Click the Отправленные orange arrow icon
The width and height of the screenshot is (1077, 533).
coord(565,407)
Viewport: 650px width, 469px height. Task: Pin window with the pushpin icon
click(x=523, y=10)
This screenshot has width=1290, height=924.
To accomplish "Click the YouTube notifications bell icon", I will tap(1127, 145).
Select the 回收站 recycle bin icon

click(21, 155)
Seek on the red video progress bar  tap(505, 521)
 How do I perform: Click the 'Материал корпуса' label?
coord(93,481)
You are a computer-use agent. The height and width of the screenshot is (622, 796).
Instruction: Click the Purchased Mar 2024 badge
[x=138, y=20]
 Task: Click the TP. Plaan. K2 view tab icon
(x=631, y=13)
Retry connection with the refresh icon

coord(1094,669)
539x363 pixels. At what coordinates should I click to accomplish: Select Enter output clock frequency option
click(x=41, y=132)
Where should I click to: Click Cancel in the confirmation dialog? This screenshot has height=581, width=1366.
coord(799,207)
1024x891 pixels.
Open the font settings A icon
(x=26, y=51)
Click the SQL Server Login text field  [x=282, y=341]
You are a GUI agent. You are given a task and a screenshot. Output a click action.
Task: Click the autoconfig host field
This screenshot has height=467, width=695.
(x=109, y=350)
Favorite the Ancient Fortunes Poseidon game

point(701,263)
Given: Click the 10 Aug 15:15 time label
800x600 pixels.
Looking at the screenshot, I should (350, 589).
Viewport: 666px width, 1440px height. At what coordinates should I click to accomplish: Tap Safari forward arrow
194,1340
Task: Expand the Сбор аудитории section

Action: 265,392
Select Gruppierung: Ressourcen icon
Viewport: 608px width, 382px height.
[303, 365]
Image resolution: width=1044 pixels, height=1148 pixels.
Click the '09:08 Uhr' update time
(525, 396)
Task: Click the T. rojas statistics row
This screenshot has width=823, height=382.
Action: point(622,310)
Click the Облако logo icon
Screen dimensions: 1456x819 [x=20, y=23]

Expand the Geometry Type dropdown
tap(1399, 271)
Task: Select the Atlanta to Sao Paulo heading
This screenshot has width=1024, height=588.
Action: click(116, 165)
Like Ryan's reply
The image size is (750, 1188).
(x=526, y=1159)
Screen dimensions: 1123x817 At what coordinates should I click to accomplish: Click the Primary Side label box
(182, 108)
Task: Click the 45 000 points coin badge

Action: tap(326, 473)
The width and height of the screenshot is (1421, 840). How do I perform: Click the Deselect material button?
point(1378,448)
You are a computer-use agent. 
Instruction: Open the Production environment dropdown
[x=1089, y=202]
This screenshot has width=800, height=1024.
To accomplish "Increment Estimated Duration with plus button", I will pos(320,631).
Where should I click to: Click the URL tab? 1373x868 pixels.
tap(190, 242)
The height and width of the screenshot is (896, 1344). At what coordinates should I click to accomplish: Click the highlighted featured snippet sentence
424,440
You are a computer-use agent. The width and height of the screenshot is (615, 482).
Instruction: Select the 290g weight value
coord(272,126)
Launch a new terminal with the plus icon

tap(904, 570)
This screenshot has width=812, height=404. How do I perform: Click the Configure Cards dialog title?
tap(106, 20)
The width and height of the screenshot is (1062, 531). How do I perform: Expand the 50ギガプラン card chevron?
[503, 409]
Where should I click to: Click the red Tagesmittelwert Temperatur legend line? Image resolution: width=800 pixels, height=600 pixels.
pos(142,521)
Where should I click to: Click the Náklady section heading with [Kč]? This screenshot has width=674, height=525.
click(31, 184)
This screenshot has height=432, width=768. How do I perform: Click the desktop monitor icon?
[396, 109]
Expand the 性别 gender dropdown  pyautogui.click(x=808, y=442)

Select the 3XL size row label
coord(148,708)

++++++

→ **REQUIRED ACTION**
Exactly repeat the lines above, from the opening line through the one with "This screenshot has width=1290, height=924.", and include nothing else.

→ **FINISHED TASK**
Click the Отправленные orange arrow icon
The width and height of the screenshot is (1077, 533).
coord(565,407)
Viewport: 650px width, 469px height. Task: Pin window with the pushpin icon
click(x=523, y=10)
This screenshot has width=1290, height=924.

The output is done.